§ **About this exercise**: Every entry that follows needs to be repeated exactly.

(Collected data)
BEGIN

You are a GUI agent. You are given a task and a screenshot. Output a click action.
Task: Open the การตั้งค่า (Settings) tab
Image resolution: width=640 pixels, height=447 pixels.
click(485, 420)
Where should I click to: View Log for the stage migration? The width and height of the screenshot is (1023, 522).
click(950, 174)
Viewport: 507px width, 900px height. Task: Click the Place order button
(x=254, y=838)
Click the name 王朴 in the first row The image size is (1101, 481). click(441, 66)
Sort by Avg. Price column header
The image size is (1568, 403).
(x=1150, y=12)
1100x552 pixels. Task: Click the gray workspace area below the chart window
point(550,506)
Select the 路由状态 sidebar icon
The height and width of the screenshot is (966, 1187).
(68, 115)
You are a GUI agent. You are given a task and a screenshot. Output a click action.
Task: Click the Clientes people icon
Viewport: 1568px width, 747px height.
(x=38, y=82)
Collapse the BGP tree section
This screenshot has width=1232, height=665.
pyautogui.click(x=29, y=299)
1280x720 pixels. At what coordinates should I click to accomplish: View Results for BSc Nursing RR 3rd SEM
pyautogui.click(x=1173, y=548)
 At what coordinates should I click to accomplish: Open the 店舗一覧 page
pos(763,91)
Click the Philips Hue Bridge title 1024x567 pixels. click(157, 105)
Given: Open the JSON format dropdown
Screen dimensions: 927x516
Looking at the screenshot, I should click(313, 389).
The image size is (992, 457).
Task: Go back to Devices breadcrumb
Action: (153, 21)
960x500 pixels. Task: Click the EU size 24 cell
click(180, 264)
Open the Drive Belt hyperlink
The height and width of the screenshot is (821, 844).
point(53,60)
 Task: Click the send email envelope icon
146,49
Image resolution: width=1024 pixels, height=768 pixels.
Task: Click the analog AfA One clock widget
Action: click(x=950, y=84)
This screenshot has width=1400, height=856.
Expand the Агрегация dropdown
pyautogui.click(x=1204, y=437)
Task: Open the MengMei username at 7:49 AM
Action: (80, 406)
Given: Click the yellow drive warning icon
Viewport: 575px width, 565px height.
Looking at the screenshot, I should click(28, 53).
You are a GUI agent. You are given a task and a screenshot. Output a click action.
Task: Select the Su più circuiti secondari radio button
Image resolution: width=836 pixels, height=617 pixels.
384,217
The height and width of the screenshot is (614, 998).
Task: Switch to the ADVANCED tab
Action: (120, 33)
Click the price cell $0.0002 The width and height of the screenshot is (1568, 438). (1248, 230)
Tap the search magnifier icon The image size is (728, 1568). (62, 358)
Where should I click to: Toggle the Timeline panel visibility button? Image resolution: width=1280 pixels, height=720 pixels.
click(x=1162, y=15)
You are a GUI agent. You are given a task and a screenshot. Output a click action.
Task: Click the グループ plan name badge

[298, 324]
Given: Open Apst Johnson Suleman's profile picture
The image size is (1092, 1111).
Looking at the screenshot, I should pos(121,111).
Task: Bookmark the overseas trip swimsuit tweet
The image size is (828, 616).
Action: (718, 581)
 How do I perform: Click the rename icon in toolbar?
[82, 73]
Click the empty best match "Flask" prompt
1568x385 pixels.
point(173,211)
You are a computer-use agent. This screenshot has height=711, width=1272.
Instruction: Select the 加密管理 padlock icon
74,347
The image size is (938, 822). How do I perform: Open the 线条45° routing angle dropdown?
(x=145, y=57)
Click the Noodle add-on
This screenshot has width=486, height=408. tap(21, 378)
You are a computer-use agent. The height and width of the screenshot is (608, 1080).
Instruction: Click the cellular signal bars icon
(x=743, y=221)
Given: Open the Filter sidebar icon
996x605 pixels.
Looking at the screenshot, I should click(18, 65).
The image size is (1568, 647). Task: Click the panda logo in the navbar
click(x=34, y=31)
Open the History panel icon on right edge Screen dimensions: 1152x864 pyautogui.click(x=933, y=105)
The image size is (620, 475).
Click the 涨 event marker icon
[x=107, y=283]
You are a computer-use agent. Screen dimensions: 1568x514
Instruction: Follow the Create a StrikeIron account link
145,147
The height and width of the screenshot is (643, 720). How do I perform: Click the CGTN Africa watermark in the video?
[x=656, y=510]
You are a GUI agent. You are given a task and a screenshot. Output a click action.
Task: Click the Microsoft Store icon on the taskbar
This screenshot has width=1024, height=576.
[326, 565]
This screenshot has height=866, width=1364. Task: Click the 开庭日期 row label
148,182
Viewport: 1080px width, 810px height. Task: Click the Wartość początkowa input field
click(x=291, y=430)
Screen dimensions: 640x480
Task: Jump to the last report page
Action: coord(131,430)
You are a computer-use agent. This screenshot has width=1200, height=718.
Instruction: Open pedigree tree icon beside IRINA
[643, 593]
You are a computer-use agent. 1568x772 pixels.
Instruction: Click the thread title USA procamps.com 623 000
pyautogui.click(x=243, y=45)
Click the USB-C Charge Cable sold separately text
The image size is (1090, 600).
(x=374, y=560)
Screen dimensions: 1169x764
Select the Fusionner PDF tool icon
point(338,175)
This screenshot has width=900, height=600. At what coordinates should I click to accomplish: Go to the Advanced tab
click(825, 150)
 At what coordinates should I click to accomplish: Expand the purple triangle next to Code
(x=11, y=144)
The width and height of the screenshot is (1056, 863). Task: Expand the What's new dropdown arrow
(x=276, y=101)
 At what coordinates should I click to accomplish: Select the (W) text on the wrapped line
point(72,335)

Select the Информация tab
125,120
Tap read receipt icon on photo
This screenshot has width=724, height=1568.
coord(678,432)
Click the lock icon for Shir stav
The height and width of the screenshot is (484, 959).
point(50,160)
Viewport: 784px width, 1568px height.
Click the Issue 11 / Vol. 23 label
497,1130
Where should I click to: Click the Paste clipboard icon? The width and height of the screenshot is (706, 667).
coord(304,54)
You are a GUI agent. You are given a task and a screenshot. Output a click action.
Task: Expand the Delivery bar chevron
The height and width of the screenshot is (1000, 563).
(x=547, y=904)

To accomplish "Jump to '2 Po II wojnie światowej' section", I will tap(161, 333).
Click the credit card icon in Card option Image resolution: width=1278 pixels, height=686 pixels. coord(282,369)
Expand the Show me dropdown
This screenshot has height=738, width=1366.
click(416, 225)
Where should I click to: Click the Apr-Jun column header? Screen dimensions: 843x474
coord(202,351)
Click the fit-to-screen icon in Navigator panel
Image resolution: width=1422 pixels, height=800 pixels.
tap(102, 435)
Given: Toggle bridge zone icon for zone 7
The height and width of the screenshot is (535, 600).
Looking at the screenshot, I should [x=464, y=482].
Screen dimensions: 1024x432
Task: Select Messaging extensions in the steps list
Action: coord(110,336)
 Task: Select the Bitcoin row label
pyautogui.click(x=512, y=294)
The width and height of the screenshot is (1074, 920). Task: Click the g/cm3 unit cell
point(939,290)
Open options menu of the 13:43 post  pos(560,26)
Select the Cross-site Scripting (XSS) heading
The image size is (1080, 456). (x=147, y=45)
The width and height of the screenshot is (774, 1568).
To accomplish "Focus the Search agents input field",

END

§ **Task solution**:
You are a GUI agent. You are given a task and a screenshot. Output a click action.
Task: Open the การตั้งค่า (Settings) tab
Image resolution: width=640 pixels, height=447 pixels.
click(485, 420)
Where should I click to: View Log for the stage migration? The width and height of the screenshot is (1023, 522).
click(950, 174)
Viewport: 507px width, 900px height. Task: Click the Place order button
(x=254, y=838)
Click the name 王朴 in the first row The image size is (1101, 481). click(441, 66)
Sort by Avg. Price column header
The image size is (1568, 403).
(x=1150, y=12)
1100x552 pixels. Task: Click the gray workspace area below the chart window
point(550,506)
Select the 路由状态 sidebar icon
The height and width of the screenshot is (966, 1187).
(68, 115)
You are a GUI agent. You are given a task and a screenshot. Output a click action.
Task: Click the Clientes people icon
Viewport: 1568px width, 747px height.
(x=38, y=82)
Collapse the BGP tree section
This screenshot has width=1232, height=665.
pyautogui.click(x=29, y=299)
1280x720 pixels. At what coordinates should I click to accomplish: View Results for BSc Nursing RR 3rd SEM
pyautogui.click(x=1173, y=548)
 At what coordinates should I click to accomplish: Open the 店舗一覧 page
pos(763,91)
Click the Philips Hue Bridge title 1024x567 pixels. click(157, 105)
Given: Open the JSON format dropdown
Screen dimensions: 927x516
Looking at the screenshot, I should click(313, 389).
The image size is (992, 457).
Task: Go back to Devices breadcrumb
Action: (153, 21)
960x500 pixels. Task: Click the EU size 24 cell
click(180, 264)
Open the Drive Belt hyperlink
The height and width of the screenshot is (821, 844).
point(53,60)
 Task: Click the send email envelope icon
146,49
Image resolution: width=1024 pixels, height=768 pixels.
Task: Click the analog AfA One clock widget
Action: click(x=950, y=84)
This screenshot has width=1400, height=856.
Expand the Агрегация dropdown
pyautogui.click(x=1204, y=437)
Task: Open the MengMei username at 7:49 AM
Action: (80, 406)
Given: Click the yellow drive warning icon
Viewport: 575px width, 565px height.
Looking at the screenshot, I should click(28, 53).
You are a GUI agent. You are given a task and a screenshot. Output a click action.
Task: Select the Su più circuiti secondari radio button
Image resolution: width=836 pixels, height=617 pixels.
384,217
The height and width of the screenshot is (614, 998).
Task: Switch to the ADVANCED tab
Action: (120, 33)
Click the price cell $0.0002 The width and height of the screenshot is (1568, 438). (1248, 230)
Tap the search magnifier icon The image size is (728, 1568). (62, 358)
Where should I click to: Toggle the Timeline panel visibility button? Image resolution: width=1280 pixels, height=720 pixels.
click(x=1162, y=15)
You are a GUI agent. You are given a task and a screenshot. Output a click action.
Task: Click the グループ plan name badge

[298, 324]
Given: Open Apst Johnson Suleman's profile picture
The image size is (1092, 1111).
Looking at the screenshot, I should pos(121,111).
Task: Bookmark the overseas trip swimsuit tweet
The image size is (828, 616).
Action: (718, 581)
 How do I perform: Click the rename icon in toolbar?
[82, 73]
Click the empty best match "Flask" prompt
1568x385 pixels.
point(173,211)
You are a computer-use agent. This screenshot has height=711, width=1272.
Instruction: Select the 加密管理 padlock icon
74,347
The image size is (938, 822). How do I perform: Open the 线条45° routing angle dropdown?
(x=145, y=57)
Click the Noodle add-on
This screenshot has width=486, height=408. tap(21, 378)
You are a computer-use agent. The height and width of the screenshot is (608, 1080).
Instruction: Click the cellular signal bars icon
(x=743, y=221)
Given: Open the Filter sidebar icon
996x605 pixels.
Looking at the screenshot, I should click(18, 65).
The image size is (1568, 647). Task: Click the panda logo in the navbar
click(x=34, y=31)
Open the History panel icon on right edge Screen dimensions: 1152x864 pyautogui.click(x=933, y=105)
The image size is (620, 475).
Click the 涨 event marker icon
[x=107, y=283]
You are a computer-use agent. Screen dimensions: 1568x514
Instruction: Follow the Create a StrikeIron account link
145,147
The height and width of the screenshot is (643, 720). How do I perform: Click the CGTN Africa watermark in the video?
[x=656, y=510]
You are a GUI agent. You are given a task and a screenshot. Output a click action.
Task: Click the Microsoft Store icon on the taskbar
This screenshot has width=1024, height=576.
[326, 565]
This screenshot has height=866, width=1364. Task: Click the 开庭日期 row label
148,182
Viewport: 1080px width, 810px height. Task: Click the Wartość początkowa input field
click(x=291, y=430)
Screen dimensions: 640x480
Task: Jump to the last report page
Action: coord(131,430)
You are a computer-use agent. This screenshot has width=1200, height=718.
Instruction: Open pedigree tree icon beside IRINA
[643, 593]
You are a computer-use agent. 1568x772 pixels.
Instruction: Click the thread title USA procamps.com 623 000
pyautogui.click(x=243, y=45)
Click the USB-C Charge Cable sold separately text
The image size is (1090, 600).
(x=374, y=560)
Screen dimensions: 1169x764
Select the Fusionner PDF tool icon
point(338,175)
This screenshot has width=900, height=600. At what coordinates should I click to accomplish: Go to the Advanced tab
click(825, 150)
 At what coordinates should I click to accomplish: Expand the purple triangle next to Code
(x=11, y=144)
The width and height of the screenshot is (1056, 863). Task: Expand the What's new dropdown arrow
(x=276, y=101)
 At what coordinates should I click to accomplish: Select the (W) text on the wrapped line
point(72,335)

Select the Информация tab
125,120
Tap read receipt icon on photo
This screenshot has width=724, height=1568.
coord(678,432)
Click the lock icon for Shir stav
The height and width of the screenshot is (484, 959).
point(50,160)
Viewport: 784px width, 1568px height.
Click the Issue 11 / Vol. 23 label
497,1130
Where should I click to: Click the Paste clipboard icon? The width and height of the screenshot is (706, 667).
coord(304,54)
You are a GUI agent. You are given a task and a screenshot. Output a click action.
Task: Expand the Delivery bar chevron
The height and width of the screenshot is (1000, 563).
(x=547, y=904)

To accomplish "Jump to '2 Po II wojnie światowej' section", I will tap(161, 333).
Click the credit card icon in Card option Image resolution: width=1278 pixels, height=686 pixels. coord(282,369)
Expand the Show me dropdown
This screenshot has height=738, width=1366.
click(416, 225)
Where should I click to: Click the Apr-Jun column header? Screen dimensions: 843x474
coord(202,351)
Click the fit-to-screen icon in Navigator panel
Image resolution: width=1422 pixels, height=800 pixels.
tap(102, 435)
Given: Toggle bridge zone icon for zone 7
The height and width of the screenshot is (535, 600).
Looking at the screenshot, I should [x=464, y=482].
Screen dimensions: 1024x432
Task: Select Messaging extensions in the steps list
Action: coord(110,336)
 Task: Select the Bitcoin row label
pyautogui.click(x=512, y=294)
The width and height of the screenshot is (1074, 920). Task: Click the g/cm3 unit cell
point(939,290)
Open options menu of the 13:43 post  pos(560,26)
Select the Cross-site Scripting (XSS) heading
The image size is (1080, 456). (x=147, y=45)
The width and height of the screenshot is (774, 1568).
To accomplish "Focus the Search agents input field",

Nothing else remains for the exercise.